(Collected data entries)
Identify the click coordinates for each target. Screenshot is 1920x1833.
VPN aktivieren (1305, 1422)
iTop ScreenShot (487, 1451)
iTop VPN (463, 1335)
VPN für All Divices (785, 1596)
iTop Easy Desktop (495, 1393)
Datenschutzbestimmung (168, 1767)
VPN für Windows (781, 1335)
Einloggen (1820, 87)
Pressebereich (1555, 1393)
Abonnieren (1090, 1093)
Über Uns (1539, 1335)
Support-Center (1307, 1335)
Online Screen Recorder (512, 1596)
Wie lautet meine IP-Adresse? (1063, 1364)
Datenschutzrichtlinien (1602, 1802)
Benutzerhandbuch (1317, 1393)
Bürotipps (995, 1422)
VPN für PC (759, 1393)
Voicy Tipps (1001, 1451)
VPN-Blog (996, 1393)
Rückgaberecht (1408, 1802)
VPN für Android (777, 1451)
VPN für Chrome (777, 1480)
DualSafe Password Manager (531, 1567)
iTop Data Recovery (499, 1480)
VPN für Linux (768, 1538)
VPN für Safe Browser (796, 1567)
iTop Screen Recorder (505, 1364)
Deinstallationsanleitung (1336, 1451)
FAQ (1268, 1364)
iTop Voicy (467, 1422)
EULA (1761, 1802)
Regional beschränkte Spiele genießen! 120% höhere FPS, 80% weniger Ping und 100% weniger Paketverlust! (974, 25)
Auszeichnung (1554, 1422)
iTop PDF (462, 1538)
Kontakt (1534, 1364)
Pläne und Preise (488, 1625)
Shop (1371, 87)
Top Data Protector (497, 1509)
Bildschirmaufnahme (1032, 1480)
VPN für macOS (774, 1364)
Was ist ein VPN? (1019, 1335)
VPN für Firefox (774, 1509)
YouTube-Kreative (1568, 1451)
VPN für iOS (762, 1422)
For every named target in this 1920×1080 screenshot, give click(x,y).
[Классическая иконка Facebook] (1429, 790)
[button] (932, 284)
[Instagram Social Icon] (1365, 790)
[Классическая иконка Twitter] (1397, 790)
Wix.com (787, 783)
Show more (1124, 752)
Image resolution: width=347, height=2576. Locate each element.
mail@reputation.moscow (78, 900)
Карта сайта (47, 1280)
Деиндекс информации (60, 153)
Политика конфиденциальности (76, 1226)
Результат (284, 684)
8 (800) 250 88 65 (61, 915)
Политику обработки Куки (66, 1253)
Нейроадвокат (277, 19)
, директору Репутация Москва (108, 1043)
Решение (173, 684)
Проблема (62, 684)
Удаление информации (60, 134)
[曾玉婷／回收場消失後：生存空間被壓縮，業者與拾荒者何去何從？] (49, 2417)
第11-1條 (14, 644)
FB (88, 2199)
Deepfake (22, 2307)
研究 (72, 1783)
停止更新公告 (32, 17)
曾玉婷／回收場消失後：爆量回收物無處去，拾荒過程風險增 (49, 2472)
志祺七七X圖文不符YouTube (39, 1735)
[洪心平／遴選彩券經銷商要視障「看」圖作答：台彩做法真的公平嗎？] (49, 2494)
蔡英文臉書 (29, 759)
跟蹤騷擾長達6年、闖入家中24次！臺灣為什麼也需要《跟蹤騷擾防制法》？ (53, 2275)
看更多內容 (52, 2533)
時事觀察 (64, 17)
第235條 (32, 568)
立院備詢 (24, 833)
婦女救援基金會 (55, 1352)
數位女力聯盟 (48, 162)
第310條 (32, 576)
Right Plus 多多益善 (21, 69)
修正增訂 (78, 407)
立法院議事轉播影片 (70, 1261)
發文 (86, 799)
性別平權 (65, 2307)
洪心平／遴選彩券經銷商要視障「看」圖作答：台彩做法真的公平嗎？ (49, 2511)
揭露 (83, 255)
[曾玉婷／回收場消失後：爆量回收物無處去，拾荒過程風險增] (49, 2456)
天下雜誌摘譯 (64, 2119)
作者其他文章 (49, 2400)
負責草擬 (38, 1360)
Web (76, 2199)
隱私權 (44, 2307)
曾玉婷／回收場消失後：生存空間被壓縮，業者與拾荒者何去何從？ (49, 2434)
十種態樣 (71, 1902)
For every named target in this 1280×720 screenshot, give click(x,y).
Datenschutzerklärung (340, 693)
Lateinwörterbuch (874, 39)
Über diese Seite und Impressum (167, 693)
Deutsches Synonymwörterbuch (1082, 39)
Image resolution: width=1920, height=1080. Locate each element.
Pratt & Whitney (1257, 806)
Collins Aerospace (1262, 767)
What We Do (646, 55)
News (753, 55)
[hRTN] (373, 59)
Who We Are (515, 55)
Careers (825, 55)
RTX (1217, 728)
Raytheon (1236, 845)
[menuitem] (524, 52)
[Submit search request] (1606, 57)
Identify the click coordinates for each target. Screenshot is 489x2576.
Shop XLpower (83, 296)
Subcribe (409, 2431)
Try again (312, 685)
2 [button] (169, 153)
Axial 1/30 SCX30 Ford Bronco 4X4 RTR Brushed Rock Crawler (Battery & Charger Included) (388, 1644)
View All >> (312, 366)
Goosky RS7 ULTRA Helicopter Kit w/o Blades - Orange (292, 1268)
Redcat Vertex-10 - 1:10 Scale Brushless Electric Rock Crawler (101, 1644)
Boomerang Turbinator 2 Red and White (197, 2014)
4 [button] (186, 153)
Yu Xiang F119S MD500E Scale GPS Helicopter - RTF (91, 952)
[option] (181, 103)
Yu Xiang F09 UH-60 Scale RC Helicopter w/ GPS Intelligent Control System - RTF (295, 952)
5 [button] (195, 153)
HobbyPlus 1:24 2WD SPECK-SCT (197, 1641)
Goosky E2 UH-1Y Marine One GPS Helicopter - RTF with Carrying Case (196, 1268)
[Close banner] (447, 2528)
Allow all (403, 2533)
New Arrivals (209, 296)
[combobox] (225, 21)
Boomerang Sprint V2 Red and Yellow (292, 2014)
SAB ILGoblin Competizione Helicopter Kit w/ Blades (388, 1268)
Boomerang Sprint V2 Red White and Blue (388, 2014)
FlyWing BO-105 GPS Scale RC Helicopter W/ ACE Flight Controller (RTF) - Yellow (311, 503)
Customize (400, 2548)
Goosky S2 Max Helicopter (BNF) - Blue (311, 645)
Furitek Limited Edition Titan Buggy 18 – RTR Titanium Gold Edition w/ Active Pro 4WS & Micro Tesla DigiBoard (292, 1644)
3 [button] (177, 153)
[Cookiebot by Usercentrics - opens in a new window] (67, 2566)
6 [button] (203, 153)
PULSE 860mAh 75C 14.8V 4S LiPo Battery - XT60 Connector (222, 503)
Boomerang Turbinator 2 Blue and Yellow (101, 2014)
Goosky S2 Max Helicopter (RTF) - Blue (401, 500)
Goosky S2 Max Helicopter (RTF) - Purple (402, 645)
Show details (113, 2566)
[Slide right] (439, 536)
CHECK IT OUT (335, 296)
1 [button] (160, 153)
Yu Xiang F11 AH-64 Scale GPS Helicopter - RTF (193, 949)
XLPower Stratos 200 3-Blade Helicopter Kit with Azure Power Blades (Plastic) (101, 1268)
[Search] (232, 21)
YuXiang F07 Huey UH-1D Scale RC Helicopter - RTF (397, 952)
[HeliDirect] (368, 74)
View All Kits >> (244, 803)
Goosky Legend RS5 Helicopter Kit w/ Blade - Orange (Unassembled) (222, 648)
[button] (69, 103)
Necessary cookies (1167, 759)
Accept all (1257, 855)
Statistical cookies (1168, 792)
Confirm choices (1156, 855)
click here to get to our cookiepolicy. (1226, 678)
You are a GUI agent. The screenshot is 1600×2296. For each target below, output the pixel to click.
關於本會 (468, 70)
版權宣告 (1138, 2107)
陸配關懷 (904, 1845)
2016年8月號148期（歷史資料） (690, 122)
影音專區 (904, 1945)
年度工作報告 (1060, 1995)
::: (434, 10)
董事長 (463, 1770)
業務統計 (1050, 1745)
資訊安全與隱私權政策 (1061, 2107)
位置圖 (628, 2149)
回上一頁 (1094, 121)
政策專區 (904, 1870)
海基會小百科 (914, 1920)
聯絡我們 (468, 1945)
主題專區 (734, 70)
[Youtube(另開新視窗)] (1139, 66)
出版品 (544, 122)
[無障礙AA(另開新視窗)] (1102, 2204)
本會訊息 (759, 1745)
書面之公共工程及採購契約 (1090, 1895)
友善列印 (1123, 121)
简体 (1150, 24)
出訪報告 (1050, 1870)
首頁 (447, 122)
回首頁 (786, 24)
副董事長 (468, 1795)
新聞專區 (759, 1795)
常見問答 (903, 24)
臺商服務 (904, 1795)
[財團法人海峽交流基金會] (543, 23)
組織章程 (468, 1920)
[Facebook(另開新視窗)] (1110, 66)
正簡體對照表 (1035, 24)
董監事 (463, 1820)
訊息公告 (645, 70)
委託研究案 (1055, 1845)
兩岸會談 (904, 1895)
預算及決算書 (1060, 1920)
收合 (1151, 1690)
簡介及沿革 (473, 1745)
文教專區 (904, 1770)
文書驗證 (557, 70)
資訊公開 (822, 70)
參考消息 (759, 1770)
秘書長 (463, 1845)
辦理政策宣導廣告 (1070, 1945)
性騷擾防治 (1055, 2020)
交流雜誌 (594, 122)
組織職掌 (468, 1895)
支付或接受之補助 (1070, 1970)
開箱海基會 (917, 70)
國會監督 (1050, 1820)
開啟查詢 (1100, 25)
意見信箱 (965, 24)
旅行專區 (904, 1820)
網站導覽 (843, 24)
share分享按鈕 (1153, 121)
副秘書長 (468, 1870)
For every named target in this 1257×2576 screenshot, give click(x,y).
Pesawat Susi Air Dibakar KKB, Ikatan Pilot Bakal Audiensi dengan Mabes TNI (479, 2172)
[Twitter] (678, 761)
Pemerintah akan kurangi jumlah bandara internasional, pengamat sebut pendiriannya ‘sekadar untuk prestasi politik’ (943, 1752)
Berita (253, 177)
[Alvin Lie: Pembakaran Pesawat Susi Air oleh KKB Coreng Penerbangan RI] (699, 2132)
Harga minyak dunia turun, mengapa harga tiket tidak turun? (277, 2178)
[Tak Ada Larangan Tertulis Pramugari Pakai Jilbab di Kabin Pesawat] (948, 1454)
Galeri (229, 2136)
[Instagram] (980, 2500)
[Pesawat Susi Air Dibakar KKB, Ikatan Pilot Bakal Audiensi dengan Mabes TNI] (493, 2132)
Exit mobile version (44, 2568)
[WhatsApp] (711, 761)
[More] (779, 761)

→ **Prompt**: The output should be exactly the lines above from the line containing "作者其他文章 (49, 2400)" to the line containing "Customize (400, 2548)", inclusive, with no other lines.

→ **Exercise answer**:
作者其他文章 (49, 2400)
負責草擬 (38, 1360)
Web (76, 2199)
隱私權 (44, 2307)
曾玉婷／回收場消失後：生存空間被壓縮，業者與拾荒者何去何從？ (49, 2434)
十種態樣 (71, 1902)
For every named target in this 1280×720 screenshot, give click(x,y).
Datenschutzerklärung (340, 693)
Lateinwörterbuch (874, 39)
Über diese Seite und Impressum (167, 693)
Deutsches Synonymwörterbuch (1082, 39)
Image resolution: width=1920, height=1080. Locate each element.
Pratt & Whitney (1257, 806)
Collins Aerospace (1262, 767)
What We Do (646, 55)
News (753, 55)
[hRTN] (373, 59)
Who We Are (515, 55)
Careers (825, 55)
RTX (1217, 728)
Raytheon (1236, 845)
[menuitem] (524, 52)
[Submit search request] (1606, 57)
Identify the click coordinates for each target. Screenshot is 489x2576.
Shop XLpower (83, 296)
Subcribe (409, 2431)
Try again (312, 685)
2 [button] (169, 153)
Axial 1/30 SCX30 Ford Bronco 4X4 RTR Brushed Rock Crawler (Battery & Charger Included) (388, 1644)
View All >> (312, 366)
Goosky RS7 ULTRA Helicopter Kit w/o Blades - Orange (292, 1268)
Redcat Vertex-10 - 1:10 Scale Brushless Electric Rock Crawler (101, 1644)
Boomerang Turbinator 2 Red and White (197, 2014)
4 [button] (186, 153)
Yu Xiang F119S MD500E Scale GPS Helicopter - RTF (91, 952)
[option] (181, 103)
Yu Xiang F09 UH-60 Scale RC Helicopter w/ GPS Intelligent Control System - RTF (295, 952)
5 [button] (195, 153)
HobbyPlus 1:24 2WD SPECK-SCT (197, 1641)
Goosky E2 UH-1Y Marine One GPS Helicopter - RTF with Carrying Case (196, 1268)
[Close banner] (447, 2528)
Allow all (403, 2533)
New Arrivals (209, 296)
[combobox] (225, 21)
Boomerang Sprint V2 Red and Yellow (292, 2014)
SAB ILGoblin Competizione Helicopter Kit w/ Blades (388, 1268)
Boomerang Sprint V2 Red White and Blue (388, 2014)
FlyWing BO-105 GPS Scale RC Helicopter W/ ACE Flight Controller (RTF) - Yellow (311, 503)
Customize (400, 2548)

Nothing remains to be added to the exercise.